Magazine: LibraryThing

LibraryThing is an online application enabling users to catalogue, tag, search and sort their books, as well as making book recommendations based on the collective intelligence of other users' libraries. The site searches all five national Amazon sites and over 80 libraries worldwide that provide open access to their collections with the Z39.50 protocol (used in bibliographic software, like EndNote). LibraryThing is also a blossoming social network, connecting people with similar libraries and interests. Since launching in 2005, LibraryThing has accumulated over 619,000 users, with 36 million books catalogued and 47 million tags applied.

Crossroads caught up with Tim Spalding, the founder and lead developer of LibraryThing, to find out more about the social network site for bibliophiles.

Your background is in Classics. How did you go from studying Greek and Latin to being a web developer and web publisher?

Actually, it's something of the reverse. I was a computer kid -- really the first generation of computer kids. My dad got an Apple II in 1979 or 1980 when I was eight. So I was programming very young. I focused on text adventures, so in a way I was also atypical -- computers back then were for math. When I went to college, I decided to let computers to the side for a while. Georgetown didn't have a good program, and my academic interests were otherwise. Majoring in computers was for math-heads who didn't read. I had no desire to take courses on Assembly Language or even C. I worked in Basic and later Pascal.

In college and after, I did do some computer work, but it was mostly in design and other applications. After the computers stopped shipping with languages -- which happened early on and now happens again, as every Mac has Perl, PHP and Python at least installed -- I stopped writing in them. But I did the Filemaker database for an archaeology dig I was on. And at graduate school I even wrote a program to parse Latin meter -- still quite great, if you ask me -- in, get this, Filemaker.

When I left graduate school, I took a job at Houghton Mifflin "managing projects" in their instructional technology division.
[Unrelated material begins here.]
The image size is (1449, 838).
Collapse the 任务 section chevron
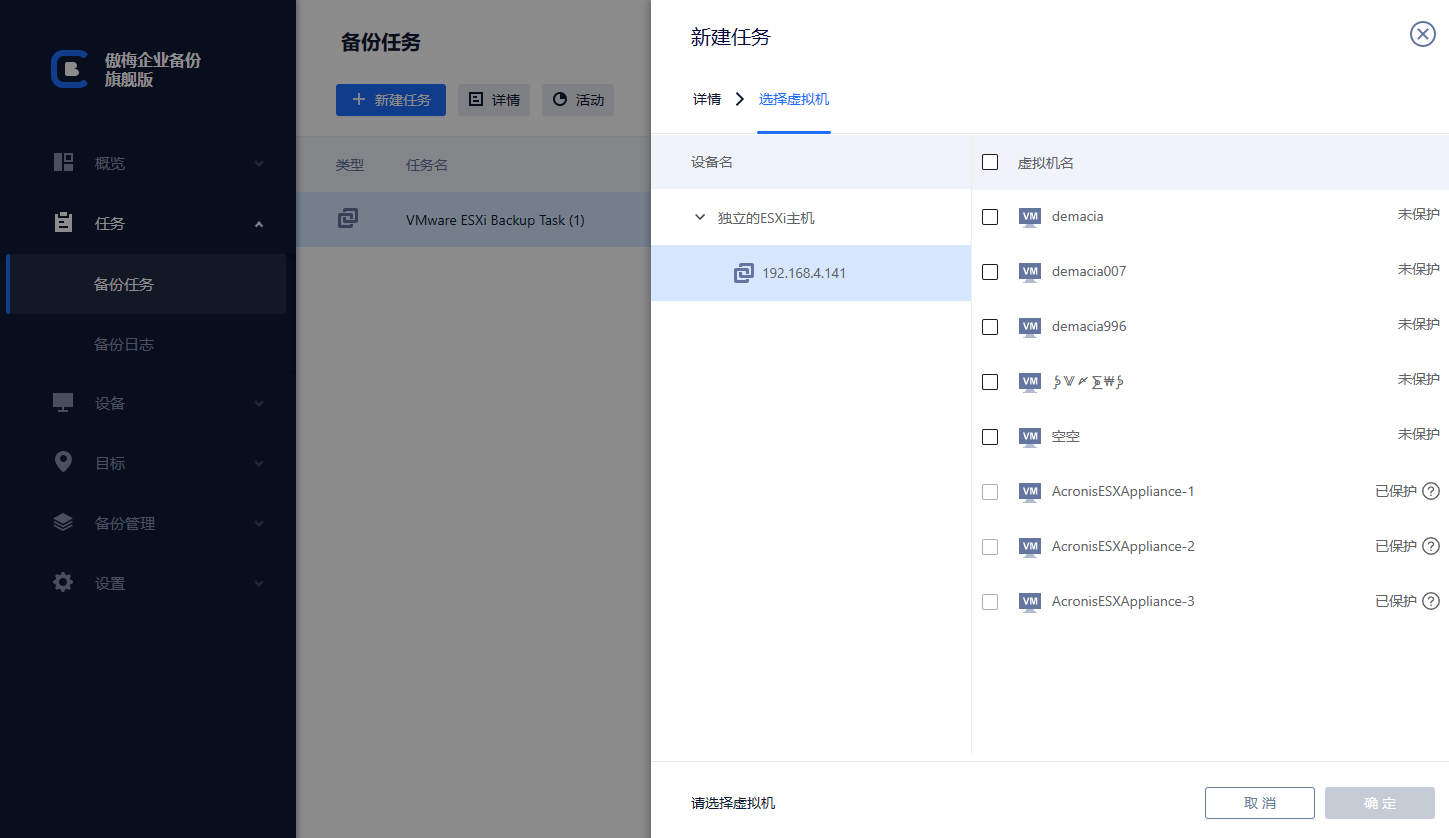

I had enough background to realize that the projects were in trouble because they were ill-managed, but because nobody knew anything about computers. For example, there was this whole process involving manual retyping of handwritten information on a PC, because the PC program couldn't read Mac files. I realized that it was a line-break issue, so I got back into programming to futz with text files -- choosing Perl, of course. I spent the next 2+ years there learning everything I could about everything. I rose rather rapidly and was soon running a sort of startup within the department, with four employees reporting to me about eBooks. Abby, LibraryThing's first hire, was first hired there.
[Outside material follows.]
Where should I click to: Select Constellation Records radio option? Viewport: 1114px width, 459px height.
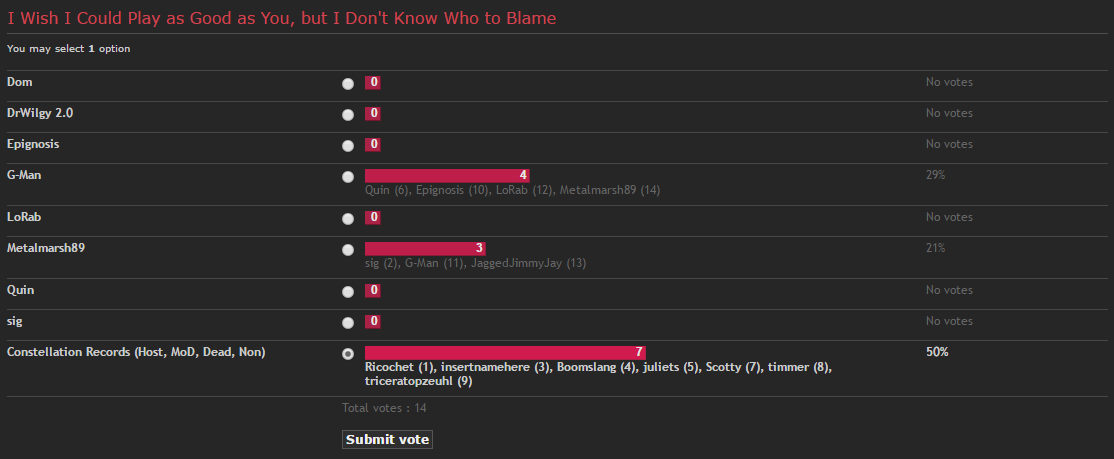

I moved to Portland to work on my fun but labor intensive Isidore-of-Seville.com site. Basically, the idea is to make authoritative, highly comprehensive vertical sites on topics, and make a buck or two per day off of Google ads. It worked fairly well, but the sites proved harder to make than I'd like. I stumbled into making LibraryThing as a side project. I did think it would make money, but I was thinking on the order of $10/day, and I figured I'd do it and finish it.

It's hard to imagine LibraryThing as a pet project. What was the point at which it exploded into a business venture? How comfortable is the pile of gold upon which you now recline?

As I made it, I realized it might turn into something modestly successful. It was so much better than anything else. Still, I was focused on the cataloging aspect, and didn't see it as a social project until a few weeks after launch. Indeed, I tried to partner with another site that did some social interaction but had crap cataloging (Bibliophil.org, which is still around). After a few weeks it hit the Guardian online, and from that point I was sleeping with my laptop.

It launched in August 2005. After a few months I wanted to get some financing, eventually coming to terms with Abebooks. It was a small investment, but the terms were generous and they were interested in growing it.

How comfortable is the pile? Well, on paper I've got a lot of money, by my standards anyway. But I have to sell the company to get it. I don't want to do that anytime soon. I'm not paid so well. When [Cambridge Information Group] bought a small percent of the company, I sold a few percent. That's given my family a down-payment on a house, which was very good to get.

LibraryThing has rapidly grown into a large project with a huge repository of book data, drawing a lot of traffic from its many users. This must take substantial resources to support. Tell us about the technology behind it all. How much software is off-the-shelf and how much is in-house?

Well, it's a fairly standard LAMP setup -- Linux, Apache, MySQL, PHP and Python. We also use memcached a fair amount, and other open-source solutions sites of our sort have (e.g., Nagios for monitoring). Apart from some laptop software -- Quickbooks, BBEdit, Excel -- we don't have any for-pay software. I don't know what distributions and such. We have a sysadmin, John, who does.

Scaling is the great problem of a site like LibraryThing -- both financially and as software. We've moved through various scaling and caching issues. I have a really good handle on MySQL issues -- what to normalize and what not to, etc.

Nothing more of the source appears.